Provided text:
Ones to Watch: Lucky Elephant
Isle of Wight folkies
Summer always brings happy-go-lucky tunes onto the airwaves. But add some disintegrating instruments and lyrics saturated with a love/hate relationship with the city and you’ve got a welcome break from the summertime norm.
Lucky Elephant have created an album in which your traditional guitars and drums are simplistic, letting a Wurlitzer jangle and harmonium hum over summer riffs and heavy sub-bass, all recorded on two-inch analogue tape, which makes ‘Star Sign Trampoline’ sound both eclectic and refreshingly homemade. “I would love to pretend that there was some sort of cunning plan,” admits chief Wurlitzer-er Sam Johnson, “but most of it was because we couldn’t afford anything else.”
Whilst such ancient instruments make live shows resemble an old-time musical bazaar, they can also lead to explosive shows. “We did a gig with Passion Pit and half of our stuff just broke during our sound check,” Sam laughs. “When we played it all blew up and was just smouldering in a corner. It does cause the odd moment, but I wouldn’t have it any other way, they’re our sound now.”
Lucky Elephant - Sam, singer Emmanuel (Manu), bassist Paul and drummer Laurence - formed almost accidently, as Sam explains: “Me and Paul were in a band called Boom Click and Manu sang on that album. Me and Paul and Manu would just be twiddling away in between sessions and we were starting to enjoy that more than the stuff we were doing with Boom Click and it mutated from there.”

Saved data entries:
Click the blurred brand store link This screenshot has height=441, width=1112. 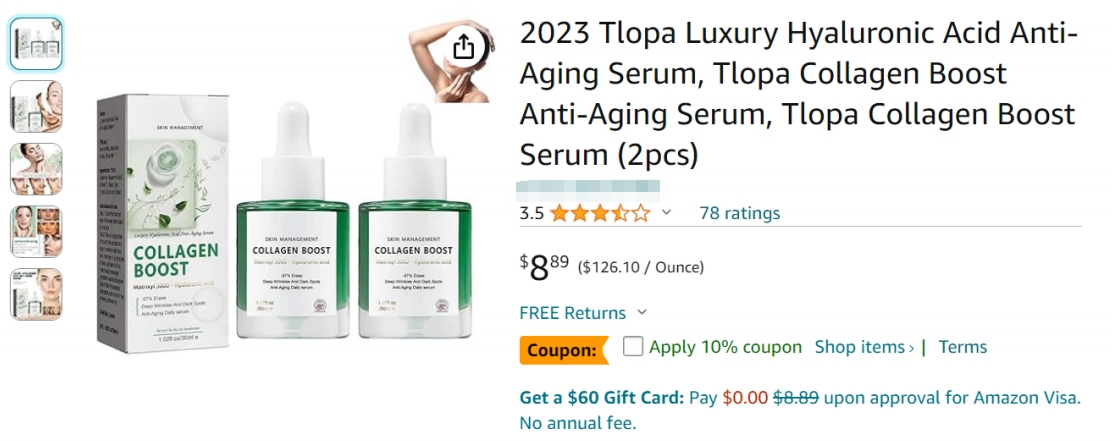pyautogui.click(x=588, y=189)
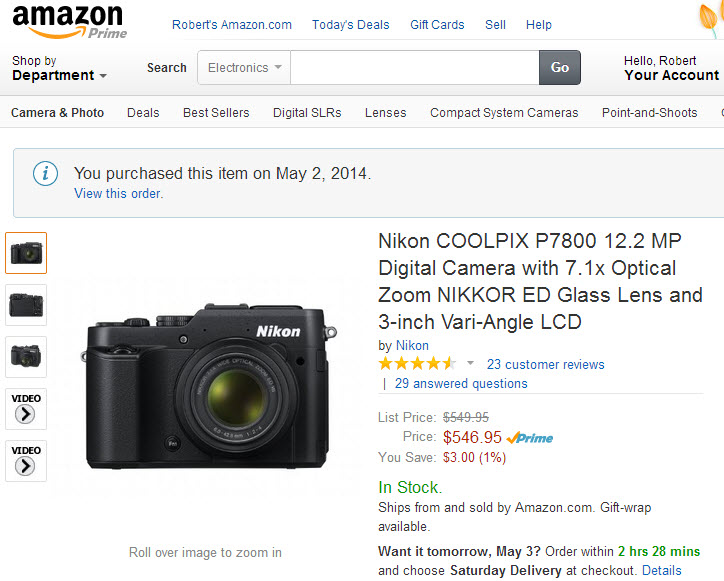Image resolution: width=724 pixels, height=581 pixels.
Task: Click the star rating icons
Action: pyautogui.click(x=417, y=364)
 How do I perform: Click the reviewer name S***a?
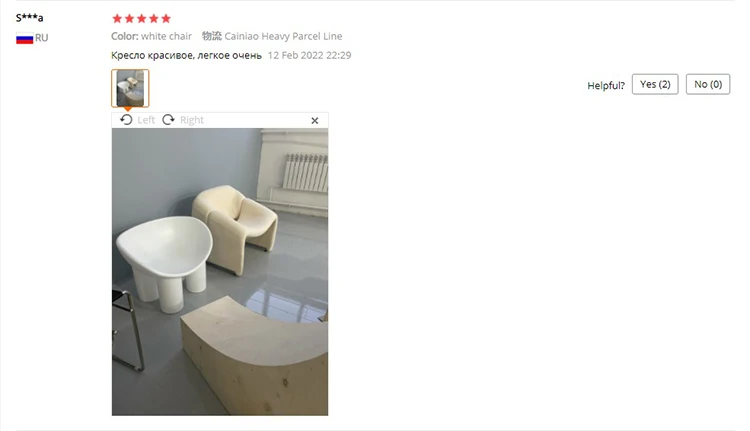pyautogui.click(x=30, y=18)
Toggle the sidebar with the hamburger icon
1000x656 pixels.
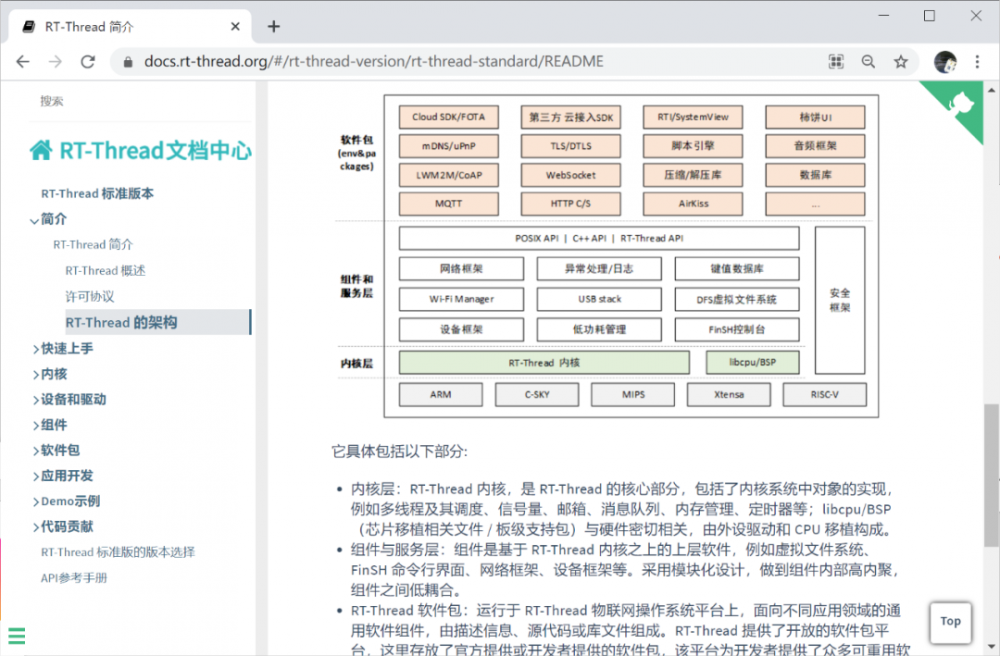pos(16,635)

Apply what you read:
A. In the Lucky Elephant profile, what was 'Star Sign Trampoline' recorded on?
B. Write the next part of the Lucky Elephant profile, picking up after its final sentence.

Answers by item:
A. Two-inch analogue tape.

B.
Each member of the band has flitted between city and country living and the differences between the two lifestyles are drawn upon heavily throughout the album, particularly through Manu’s lyrics; “What about the heartbeat of this fishing town?” he sings of tourism
flooding a fishing town, his soothing Gallic twang contrasting with his heartfelt lyrics in ‘The Pier’. “That to a degree is the theme of the album,” Sam reveals. “Because Manu was born in France and lived in France for much of his life it was his observations of living in London, the pressures of modern city living. He personally is convinced that we’re supposed to live in the countryside and not in cities,” he laughs.
Manu’s lyrics and French lilt, along with the band’s musical oddities, provide a curious mix of sound on tracks like ‘Modern Life’ and ‘Changing People’, which features an Afrobeat backbone, offering up a rich and varied album. “Manu’s voice was the big thing; his voice is so distinct and his lyrics are so deep. He really pours his heart out and takes ages writing them and when you hear some of those lyrics you just want to write around that - that often governs the sound that we go for.”
A regular feature at Bestival, Lucky Elephant will be returning this year, bittersweet melodies in hand. Hopefully the Wurlitzer and harmonium hold out until then.